Exercise prompt
Having found the line containing "The height and" in the data below, reproduce that line and each one after it to the end, exactly, and include nothing else.

Saved data entries
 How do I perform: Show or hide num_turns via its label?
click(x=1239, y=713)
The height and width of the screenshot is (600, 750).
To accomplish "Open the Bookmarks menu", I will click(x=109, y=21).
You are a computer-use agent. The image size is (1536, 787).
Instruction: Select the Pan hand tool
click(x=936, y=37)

Response
The height and width of the screenshot is (600, 750).
To accomplish "Open the Bookmarks menu", I will click(x=109, y=21).
You are a computer-use agent. The image size is (1536, 787).
Instruction: Select the Pan hand tool
click(x=936, y=37)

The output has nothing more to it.